EXCERPTED DATA —
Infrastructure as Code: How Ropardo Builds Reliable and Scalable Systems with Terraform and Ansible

==

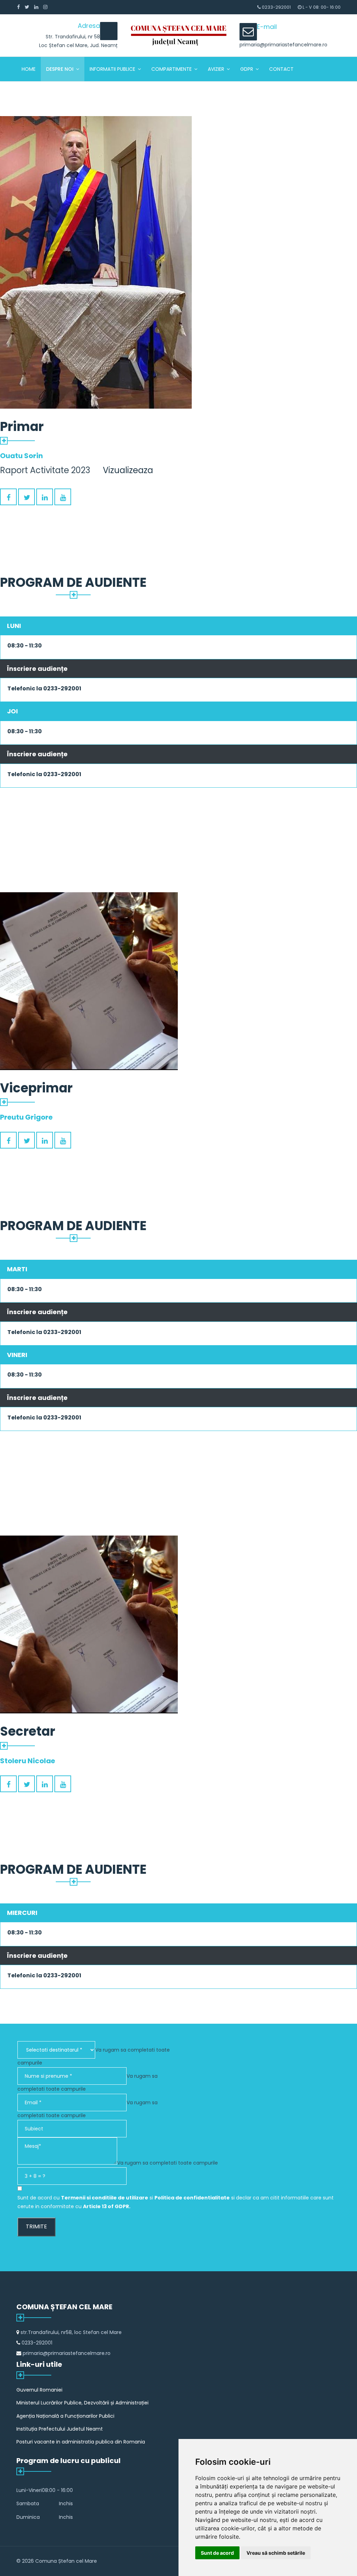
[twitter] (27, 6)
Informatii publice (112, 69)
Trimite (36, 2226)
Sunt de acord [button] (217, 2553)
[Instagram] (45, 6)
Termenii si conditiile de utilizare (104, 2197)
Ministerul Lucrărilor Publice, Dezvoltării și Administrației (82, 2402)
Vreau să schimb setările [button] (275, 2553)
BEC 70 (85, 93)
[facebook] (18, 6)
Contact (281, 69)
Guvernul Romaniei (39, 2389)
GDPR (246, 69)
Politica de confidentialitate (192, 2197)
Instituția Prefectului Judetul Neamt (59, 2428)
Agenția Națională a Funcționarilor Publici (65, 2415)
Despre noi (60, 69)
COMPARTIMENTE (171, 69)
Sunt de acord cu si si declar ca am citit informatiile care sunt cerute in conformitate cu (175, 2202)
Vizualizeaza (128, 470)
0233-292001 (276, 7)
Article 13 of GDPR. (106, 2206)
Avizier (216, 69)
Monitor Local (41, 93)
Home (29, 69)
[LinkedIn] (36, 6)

--

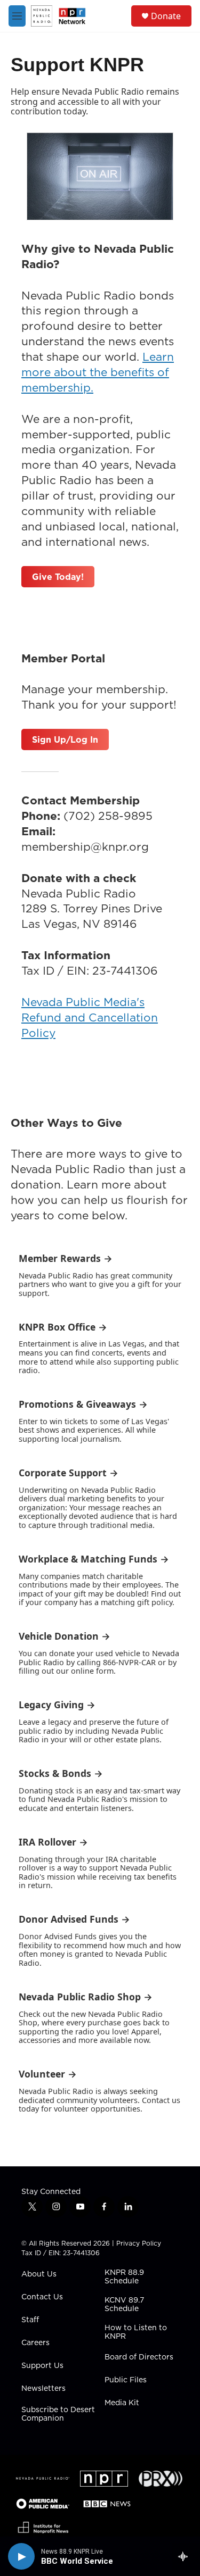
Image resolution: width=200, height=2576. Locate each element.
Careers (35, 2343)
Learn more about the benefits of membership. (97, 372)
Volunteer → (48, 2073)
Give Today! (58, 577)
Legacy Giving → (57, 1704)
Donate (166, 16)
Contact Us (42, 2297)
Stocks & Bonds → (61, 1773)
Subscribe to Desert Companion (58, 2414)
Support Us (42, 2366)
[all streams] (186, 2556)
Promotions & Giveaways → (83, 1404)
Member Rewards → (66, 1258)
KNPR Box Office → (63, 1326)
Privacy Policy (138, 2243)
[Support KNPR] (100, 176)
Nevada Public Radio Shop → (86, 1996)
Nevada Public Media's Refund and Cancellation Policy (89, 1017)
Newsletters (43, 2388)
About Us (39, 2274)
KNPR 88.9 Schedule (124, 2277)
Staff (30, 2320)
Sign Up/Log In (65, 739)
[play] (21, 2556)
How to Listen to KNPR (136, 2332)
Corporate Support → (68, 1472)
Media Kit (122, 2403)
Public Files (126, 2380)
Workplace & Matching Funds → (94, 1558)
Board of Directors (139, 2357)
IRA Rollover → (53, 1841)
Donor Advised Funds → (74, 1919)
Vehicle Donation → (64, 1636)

PROBLEM TO SOLVE —
Could you repeat exactly the lines in the listing above from the one with "GDPR (246, 69)" down to the one with "[LinkedIn] (36, 6)"? Include both of those lines.

COMPLETED EXERCISE —
GDPR (246, 69)
Politica de confidentialitate (192, 2197)
Instituția Prefectului Judetul Neamt (59, 2428)
Agenția Națională a Funcționarilor Publici (65, 2415)
Despre noi (60, 69)
COMPARTIMENTE (171, 69)
Sunt de acord cu si si declar ca am citit informatiile care sunt cerute in conformitate cu (175, 2202)
Vizualizeaza (128, 470)
0233-292001 (276, 7)
Article 13 of GDPR. (106, 2206)
Avizier (216, 69)
Monitor Local (41, 93)
Home (29, 69)
[LinkedIn] (36, 6)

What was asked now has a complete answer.